Hey campers. It’s Sarah today. Abby’s on vacation and I’m sick as shit, so let’s just cut right to the chase and have a nice chat about what a goddamn crybaby little bitch Kanye West is (not that this should surprise anyone who’s ever heard of the interwebs or music or television or assholes). Remember back in 2006 when Kanye said he should be part of the Bible? What about the 2006 MTV EMAs in Copenhagen when Kanye rushed the stage and had a temper tantrum because he didn’t win Video of the Year? I mean Jesus, just look at the expression on Timbaland’s face around the 3:10 mark:
In 2007, Kanye made an appearance at Al Gore’s “Live Earth” global benefit concert and danced like a monkey because he was getting paid, then turned around and went right back to having $4000 meals flown halfway around the world just so his ass could feel fancy. Then there were the 2007 MTV VMAs when Kanye pitched a hissy backstage after failing to win in any of the five categories for which he was nominated:
He wasn’t done pouting like a little girl, though. He followed that up with more than a week of missed performances and interviews. Kanye spent the majority of 2008 getting arrested for assault, and in the spring of 2009 he went on VH1′s Storytellers and went out of his way to sound as arrogant and retarded as possible.
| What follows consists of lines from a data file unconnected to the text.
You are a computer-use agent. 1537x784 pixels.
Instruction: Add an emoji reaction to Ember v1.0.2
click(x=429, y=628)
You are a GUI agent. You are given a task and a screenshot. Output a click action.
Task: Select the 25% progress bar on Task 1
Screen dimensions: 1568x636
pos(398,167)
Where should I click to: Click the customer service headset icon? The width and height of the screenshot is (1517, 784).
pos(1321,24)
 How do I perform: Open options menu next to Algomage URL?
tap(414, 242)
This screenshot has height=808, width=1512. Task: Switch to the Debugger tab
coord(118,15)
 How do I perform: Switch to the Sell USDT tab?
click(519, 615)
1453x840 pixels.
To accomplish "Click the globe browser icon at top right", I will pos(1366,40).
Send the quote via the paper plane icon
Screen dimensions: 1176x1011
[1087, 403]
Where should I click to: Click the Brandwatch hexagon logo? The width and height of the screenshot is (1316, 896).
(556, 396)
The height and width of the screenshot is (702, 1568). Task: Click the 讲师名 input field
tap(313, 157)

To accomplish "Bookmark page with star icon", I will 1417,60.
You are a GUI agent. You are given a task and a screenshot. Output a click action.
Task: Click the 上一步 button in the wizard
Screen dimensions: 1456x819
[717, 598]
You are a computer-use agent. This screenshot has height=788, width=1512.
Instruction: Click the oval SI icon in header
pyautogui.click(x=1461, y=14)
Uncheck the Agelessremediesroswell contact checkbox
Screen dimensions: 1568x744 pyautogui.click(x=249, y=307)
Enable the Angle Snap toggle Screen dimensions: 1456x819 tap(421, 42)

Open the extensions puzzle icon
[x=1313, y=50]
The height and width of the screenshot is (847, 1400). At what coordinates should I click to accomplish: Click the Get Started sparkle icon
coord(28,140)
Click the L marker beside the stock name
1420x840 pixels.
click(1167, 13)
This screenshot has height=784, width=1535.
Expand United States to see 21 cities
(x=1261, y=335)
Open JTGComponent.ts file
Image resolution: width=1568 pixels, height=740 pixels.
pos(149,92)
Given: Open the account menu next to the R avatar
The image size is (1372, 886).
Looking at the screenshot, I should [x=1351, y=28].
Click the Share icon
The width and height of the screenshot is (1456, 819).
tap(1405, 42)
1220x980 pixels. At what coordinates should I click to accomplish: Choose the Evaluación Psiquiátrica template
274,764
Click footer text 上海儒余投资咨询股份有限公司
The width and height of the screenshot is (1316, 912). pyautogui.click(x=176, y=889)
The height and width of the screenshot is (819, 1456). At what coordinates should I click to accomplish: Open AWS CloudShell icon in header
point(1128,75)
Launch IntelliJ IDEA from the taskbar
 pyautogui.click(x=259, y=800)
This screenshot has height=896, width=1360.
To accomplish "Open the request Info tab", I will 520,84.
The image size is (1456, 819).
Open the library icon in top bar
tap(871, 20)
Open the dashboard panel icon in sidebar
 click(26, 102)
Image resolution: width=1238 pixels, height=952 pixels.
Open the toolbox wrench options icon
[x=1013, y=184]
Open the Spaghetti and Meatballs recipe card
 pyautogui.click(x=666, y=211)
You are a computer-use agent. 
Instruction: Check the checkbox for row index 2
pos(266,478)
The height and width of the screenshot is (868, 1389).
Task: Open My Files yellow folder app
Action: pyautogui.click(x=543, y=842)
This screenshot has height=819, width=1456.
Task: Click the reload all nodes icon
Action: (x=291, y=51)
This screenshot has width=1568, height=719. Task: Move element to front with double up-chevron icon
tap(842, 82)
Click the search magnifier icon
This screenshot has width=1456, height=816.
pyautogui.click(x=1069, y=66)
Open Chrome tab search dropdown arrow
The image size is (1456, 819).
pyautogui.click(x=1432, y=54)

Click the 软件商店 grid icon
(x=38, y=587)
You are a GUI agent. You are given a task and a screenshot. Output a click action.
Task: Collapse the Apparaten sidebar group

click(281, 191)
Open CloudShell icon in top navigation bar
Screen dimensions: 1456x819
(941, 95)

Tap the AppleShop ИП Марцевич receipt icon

Kanye West has spent the last few years doing everything in his power to be the most selfish, immature, tantrum-throwing diva in the world and he doesn’t give a fuck about other people, so what happened at last night’s 2009 MTV VMAs cannot possibly come as a shock to anyone. Taylor Swift was a surprise winner for Best Female Video, and Kanye jumped on stage, grabbed the microphone from her and started yelling about how Beyoncé had “one of the best videos of all time”. Poor Taylor had no idea what the hell to do and just stood there frozen:
“I was standing on stage and I was really excited because I’d just won the award and then I was really excited because Kanye West was on stage,” Swift recalled after the show. “And then I wasn’t excited anymore after that.”
Jesus, what a goddamn jackass. Taylor Swift is 19 years old. Nineteen. She’s a KID. That’s like running up to a tiny tot on the beach and taking a dump on their sandcastle whilst shrieking about how you once knew a dude who turned sand into fairy dust with his mind. It makes you look unhinged and disgusting, and it makes everyone else totally uncomfortable. Also, fairy dust is fake and pointlessly glittery, just like Beyoncé.